(Extracted entries)
++++

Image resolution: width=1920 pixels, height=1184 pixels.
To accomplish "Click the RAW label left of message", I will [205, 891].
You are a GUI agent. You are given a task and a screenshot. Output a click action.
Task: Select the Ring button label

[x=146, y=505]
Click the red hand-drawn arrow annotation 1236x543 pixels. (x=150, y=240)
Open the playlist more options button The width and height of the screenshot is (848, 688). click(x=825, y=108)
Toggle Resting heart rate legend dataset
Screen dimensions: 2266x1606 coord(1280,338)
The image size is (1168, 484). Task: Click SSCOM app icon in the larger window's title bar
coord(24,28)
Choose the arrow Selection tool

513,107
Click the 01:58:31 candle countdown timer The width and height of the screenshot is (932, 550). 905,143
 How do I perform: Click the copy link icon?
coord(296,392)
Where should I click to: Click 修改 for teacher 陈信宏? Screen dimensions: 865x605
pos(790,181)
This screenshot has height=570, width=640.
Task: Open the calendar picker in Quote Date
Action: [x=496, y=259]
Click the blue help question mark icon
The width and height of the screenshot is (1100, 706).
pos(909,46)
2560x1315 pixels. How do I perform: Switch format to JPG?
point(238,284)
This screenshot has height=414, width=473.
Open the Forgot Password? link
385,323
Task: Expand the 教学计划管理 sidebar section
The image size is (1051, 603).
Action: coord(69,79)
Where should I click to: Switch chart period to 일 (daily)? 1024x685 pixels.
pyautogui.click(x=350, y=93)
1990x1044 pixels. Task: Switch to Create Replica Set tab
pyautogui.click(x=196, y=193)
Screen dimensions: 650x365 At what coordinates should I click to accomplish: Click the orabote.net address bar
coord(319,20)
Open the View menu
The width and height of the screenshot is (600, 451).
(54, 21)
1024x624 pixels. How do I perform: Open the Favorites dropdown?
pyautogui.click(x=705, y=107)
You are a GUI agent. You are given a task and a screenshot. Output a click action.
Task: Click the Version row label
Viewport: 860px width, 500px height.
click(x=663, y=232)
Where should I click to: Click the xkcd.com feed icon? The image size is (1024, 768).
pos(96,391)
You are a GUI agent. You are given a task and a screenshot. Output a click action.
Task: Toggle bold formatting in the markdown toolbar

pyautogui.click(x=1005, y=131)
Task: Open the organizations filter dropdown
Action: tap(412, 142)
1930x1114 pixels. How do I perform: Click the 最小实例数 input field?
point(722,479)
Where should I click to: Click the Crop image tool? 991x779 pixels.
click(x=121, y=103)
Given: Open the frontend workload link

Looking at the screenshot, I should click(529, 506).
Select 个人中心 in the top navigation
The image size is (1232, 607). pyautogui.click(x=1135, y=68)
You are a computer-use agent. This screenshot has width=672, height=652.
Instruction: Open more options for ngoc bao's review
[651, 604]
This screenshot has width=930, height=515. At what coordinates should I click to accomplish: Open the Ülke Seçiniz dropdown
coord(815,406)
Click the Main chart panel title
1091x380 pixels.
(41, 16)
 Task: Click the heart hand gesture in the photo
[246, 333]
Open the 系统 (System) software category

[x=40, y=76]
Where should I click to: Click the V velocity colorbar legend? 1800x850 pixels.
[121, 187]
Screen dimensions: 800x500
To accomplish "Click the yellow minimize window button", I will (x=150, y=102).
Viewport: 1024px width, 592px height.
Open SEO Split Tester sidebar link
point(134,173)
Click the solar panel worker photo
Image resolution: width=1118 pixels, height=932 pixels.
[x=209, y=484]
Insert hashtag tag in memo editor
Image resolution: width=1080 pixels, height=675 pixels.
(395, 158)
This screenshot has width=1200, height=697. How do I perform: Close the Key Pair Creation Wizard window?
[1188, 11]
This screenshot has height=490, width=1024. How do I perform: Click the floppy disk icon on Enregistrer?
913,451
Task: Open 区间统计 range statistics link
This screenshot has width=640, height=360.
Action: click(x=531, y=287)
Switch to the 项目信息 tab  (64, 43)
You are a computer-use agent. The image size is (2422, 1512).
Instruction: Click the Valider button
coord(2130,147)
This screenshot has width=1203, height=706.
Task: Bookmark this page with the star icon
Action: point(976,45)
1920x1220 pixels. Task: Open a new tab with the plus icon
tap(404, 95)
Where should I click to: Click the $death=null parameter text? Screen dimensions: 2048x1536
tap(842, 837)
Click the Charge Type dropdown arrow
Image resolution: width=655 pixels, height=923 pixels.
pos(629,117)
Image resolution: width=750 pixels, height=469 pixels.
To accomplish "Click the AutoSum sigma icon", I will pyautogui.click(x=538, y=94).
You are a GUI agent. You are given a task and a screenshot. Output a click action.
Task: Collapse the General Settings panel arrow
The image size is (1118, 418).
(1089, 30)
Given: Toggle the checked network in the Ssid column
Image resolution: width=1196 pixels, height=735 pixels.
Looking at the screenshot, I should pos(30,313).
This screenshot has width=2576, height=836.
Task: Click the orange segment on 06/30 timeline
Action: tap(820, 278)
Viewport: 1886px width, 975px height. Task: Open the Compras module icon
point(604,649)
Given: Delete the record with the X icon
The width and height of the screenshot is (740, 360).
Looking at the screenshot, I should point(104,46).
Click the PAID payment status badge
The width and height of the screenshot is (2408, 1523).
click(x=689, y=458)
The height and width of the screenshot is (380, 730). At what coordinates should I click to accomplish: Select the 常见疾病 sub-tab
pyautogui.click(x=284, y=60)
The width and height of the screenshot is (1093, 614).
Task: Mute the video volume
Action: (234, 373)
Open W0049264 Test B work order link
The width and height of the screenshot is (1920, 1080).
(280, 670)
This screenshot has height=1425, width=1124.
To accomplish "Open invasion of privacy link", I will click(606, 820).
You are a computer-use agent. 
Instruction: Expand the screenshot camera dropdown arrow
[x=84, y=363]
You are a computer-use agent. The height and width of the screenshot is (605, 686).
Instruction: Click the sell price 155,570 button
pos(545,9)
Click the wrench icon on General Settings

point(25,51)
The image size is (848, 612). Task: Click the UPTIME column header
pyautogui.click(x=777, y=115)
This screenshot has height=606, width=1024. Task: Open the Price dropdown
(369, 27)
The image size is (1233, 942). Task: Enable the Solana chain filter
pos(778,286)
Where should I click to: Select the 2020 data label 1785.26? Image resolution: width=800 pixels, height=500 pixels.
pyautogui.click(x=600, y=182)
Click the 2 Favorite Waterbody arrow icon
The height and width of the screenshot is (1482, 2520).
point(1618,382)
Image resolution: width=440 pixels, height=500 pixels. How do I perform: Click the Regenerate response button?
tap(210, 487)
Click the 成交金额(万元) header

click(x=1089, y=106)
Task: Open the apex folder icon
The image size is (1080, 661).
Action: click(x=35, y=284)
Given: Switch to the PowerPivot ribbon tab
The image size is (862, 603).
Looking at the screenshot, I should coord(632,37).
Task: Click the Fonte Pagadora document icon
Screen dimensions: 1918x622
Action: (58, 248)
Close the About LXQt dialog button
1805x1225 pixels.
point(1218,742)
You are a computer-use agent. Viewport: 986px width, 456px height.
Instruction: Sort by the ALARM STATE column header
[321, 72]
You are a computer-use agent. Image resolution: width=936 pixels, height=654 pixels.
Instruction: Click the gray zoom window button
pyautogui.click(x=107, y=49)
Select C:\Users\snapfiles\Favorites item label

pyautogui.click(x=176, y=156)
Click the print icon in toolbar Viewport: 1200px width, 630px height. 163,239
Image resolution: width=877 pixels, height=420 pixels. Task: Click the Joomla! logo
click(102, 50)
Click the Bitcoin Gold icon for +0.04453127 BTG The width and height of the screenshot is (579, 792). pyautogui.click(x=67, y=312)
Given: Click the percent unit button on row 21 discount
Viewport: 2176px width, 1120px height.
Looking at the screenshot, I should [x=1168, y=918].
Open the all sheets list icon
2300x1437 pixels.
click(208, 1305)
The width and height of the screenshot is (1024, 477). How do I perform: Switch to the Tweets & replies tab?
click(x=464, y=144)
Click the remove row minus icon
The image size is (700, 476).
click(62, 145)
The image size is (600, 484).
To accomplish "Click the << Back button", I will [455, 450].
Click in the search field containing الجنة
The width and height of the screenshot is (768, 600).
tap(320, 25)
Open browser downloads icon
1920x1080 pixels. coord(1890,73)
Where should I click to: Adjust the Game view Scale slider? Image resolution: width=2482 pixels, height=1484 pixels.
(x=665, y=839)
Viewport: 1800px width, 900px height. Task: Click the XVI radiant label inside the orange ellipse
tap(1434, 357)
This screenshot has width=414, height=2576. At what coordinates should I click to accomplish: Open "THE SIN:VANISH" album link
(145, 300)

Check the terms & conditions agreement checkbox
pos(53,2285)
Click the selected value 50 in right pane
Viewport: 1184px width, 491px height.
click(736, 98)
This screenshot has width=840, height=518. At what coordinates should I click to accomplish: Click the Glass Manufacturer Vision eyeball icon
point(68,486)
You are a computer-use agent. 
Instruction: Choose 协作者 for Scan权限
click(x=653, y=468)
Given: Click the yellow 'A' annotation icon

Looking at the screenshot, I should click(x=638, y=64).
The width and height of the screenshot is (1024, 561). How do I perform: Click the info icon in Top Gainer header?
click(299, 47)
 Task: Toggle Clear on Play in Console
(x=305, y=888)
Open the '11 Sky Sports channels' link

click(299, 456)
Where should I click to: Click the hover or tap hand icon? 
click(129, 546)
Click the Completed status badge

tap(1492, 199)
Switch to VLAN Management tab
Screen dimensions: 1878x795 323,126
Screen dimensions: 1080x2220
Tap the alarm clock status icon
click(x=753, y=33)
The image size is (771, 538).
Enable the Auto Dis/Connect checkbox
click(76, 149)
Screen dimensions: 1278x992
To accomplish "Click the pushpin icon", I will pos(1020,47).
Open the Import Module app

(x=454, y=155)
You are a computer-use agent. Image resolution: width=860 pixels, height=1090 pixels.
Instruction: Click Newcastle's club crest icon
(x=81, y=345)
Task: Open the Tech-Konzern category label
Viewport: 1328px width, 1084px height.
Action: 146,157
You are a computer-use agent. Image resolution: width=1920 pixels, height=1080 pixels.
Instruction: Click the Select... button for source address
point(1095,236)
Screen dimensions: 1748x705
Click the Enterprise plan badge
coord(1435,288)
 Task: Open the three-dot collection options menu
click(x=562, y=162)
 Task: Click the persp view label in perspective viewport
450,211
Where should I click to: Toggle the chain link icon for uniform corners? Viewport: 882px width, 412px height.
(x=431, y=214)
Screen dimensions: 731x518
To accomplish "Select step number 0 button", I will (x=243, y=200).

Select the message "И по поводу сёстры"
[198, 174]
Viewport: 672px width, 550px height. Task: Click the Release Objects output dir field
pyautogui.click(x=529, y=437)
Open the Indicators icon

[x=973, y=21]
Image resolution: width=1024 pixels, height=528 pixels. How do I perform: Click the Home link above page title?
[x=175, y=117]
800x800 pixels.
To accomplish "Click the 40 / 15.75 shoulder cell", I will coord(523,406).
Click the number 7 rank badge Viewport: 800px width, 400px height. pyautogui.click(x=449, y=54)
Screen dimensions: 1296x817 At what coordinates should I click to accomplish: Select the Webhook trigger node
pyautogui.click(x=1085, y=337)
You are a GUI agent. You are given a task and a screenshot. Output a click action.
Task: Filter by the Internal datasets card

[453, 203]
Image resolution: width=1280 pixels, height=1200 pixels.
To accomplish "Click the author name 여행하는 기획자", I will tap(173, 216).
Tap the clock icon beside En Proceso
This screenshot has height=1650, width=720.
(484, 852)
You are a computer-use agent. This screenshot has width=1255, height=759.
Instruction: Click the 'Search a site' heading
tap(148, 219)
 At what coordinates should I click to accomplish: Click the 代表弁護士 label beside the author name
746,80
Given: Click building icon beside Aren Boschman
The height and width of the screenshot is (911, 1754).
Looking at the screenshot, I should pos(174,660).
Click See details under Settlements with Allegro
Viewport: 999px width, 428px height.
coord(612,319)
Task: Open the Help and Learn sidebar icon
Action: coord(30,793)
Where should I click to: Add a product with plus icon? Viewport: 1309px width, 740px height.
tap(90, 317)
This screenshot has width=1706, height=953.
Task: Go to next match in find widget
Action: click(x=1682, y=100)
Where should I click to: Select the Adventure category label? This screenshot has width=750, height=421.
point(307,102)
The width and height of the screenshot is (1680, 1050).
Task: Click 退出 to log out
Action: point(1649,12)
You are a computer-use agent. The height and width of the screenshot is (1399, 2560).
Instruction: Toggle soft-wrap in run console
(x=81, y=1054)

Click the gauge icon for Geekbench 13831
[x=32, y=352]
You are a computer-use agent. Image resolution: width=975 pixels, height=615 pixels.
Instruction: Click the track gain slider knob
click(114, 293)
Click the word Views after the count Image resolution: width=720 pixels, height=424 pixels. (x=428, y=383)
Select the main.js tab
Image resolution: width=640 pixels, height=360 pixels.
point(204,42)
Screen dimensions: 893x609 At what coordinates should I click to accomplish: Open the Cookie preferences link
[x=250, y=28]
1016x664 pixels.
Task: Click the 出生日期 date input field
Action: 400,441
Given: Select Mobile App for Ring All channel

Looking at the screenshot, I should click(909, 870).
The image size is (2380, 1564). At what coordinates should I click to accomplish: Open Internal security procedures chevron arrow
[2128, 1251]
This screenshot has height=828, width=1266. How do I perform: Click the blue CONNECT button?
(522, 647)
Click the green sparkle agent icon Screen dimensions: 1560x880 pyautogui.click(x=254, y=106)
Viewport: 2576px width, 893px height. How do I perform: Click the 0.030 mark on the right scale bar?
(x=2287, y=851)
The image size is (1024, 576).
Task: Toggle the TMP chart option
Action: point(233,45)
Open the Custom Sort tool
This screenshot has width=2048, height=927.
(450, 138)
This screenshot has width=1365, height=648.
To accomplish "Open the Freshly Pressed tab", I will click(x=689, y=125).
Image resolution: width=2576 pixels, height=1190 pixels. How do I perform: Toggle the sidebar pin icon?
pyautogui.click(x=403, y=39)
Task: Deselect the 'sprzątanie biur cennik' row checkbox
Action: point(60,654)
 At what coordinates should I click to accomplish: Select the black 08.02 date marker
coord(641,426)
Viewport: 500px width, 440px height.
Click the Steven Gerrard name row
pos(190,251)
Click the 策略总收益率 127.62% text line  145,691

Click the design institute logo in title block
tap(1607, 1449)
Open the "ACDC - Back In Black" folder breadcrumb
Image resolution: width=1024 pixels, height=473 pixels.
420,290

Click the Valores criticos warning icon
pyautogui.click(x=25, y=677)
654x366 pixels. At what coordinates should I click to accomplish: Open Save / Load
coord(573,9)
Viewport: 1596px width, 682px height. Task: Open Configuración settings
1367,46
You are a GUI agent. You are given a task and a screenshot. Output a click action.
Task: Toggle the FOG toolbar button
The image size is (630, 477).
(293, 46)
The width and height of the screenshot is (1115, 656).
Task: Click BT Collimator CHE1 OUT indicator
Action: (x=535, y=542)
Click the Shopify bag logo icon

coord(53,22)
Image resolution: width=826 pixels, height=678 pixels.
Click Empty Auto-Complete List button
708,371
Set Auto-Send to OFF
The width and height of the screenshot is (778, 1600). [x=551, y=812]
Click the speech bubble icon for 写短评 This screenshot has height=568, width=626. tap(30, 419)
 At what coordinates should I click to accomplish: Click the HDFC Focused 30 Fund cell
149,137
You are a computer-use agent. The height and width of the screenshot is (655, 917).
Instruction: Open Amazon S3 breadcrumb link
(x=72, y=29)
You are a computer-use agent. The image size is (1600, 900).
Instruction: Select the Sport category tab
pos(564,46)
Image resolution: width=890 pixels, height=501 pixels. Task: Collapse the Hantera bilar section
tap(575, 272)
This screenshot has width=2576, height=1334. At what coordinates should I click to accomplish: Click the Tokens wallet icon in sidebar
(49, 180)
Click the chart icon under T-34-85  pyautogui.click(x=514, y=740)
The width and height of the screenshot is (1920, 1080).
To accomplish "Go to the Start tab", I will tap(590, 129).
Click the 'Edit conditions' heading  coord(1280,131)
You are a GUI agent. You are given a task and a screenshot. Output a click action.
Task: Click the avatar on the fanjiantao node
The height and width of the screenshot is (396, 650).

++++

Objective: Rewrite the entries from the line with "Where should I click to: Click the $death=null" up to and including the line with "will pyautogui.click(x=538, y=94).", substituting "Screen size" for "Screen dimensions" and leaving everything else unchanged.

Written response:
Where should I click to: Click the $death=null parameter text? Screen size: 2048x1536
tap(842, 837)
Click the Charge Type dropdown arrow
Image resolution: width=655 pixels, height=923 pixels.
pos(629,117)
Image resolution: width=750 pixels, height=469 pixels.
To accomplish "Click the AutoSum sigma icon", I will pyautogui.click(x=538, y=94).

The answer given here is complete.